On a late September day in 480 B.C., Greek warships faced an invading Persian armada in the narrow Salamis Straits in the most important naval battle of the ancient world. Overwhelmingly outnumbered by the enemy, the Greeks triumphed through a combination of strategy and deception. More than two millennia after it occurred, the clash between the Greeks and Persians at Salamis remains one of the most tactically brilliant battles ever fought. The Greek victory changed the course of western history -- halting the advance of the Persian Empire and setting the stage for the Golden Age of Athens.
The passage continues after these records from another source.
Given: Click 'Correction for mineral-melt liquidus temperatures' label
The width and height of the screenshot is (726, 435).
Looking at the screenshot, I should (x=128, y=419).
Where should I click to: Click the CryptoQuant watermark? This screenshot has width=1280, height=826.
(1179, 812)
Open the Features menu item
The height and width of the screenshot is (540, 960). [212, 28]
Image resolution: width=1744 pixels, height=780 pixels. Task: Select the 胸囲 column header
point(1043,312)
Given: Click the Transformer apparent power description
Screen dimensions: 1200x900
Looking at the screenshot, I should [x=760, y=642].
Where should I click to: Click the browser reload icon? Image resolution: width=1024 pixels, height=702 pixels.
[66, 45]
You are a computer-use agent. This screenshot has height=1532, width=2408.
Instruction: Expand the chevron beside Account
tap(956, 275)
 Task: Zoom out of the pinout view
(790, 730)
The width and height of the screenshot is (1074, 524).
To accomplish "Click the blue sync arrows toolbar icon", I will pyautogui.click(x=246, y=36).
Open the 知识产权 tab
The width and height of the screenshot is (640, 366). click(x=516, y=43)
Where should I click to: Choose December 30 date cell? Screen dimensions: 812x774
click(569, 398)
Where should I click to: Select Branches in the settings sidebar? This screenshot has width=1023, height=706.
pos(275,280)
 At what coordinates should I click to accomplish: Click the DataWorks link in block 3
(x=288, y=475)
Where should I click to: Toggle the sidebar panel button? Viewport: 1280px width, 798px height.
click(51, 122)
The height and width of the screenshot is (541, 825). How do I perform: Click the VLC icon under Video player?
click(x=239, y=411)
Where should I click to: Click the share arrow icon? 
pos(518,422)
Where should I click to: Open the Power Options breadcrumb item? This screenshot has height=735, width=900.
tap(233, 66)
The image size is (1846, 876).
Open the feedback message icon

In this dramatic new narrative account, historian and classicist Barry Strauss brings this landmark battle to life. He introduces us to the unforgettable characters whose decisions altered history: Themistocles, Athens' great leader (and admiral of its fleet), who devised the ingenious strategy that effectively destroyed the Persian navy in one day; Xerxes, the Persian king who fought bravely but who ultimately did not understand the sea; Aeschylus, the playwright who served in the battle and later wrote about it; and Artemisia, the only woman commander known from antiquity, who turned defeat into personal triumph. Filled with the sights, sounds, and scent of battle, The Battle of Salamis is a stirring work of history.

(retrieved from Amazon Thu, 12 Mar 2015 18:06:05 -0400)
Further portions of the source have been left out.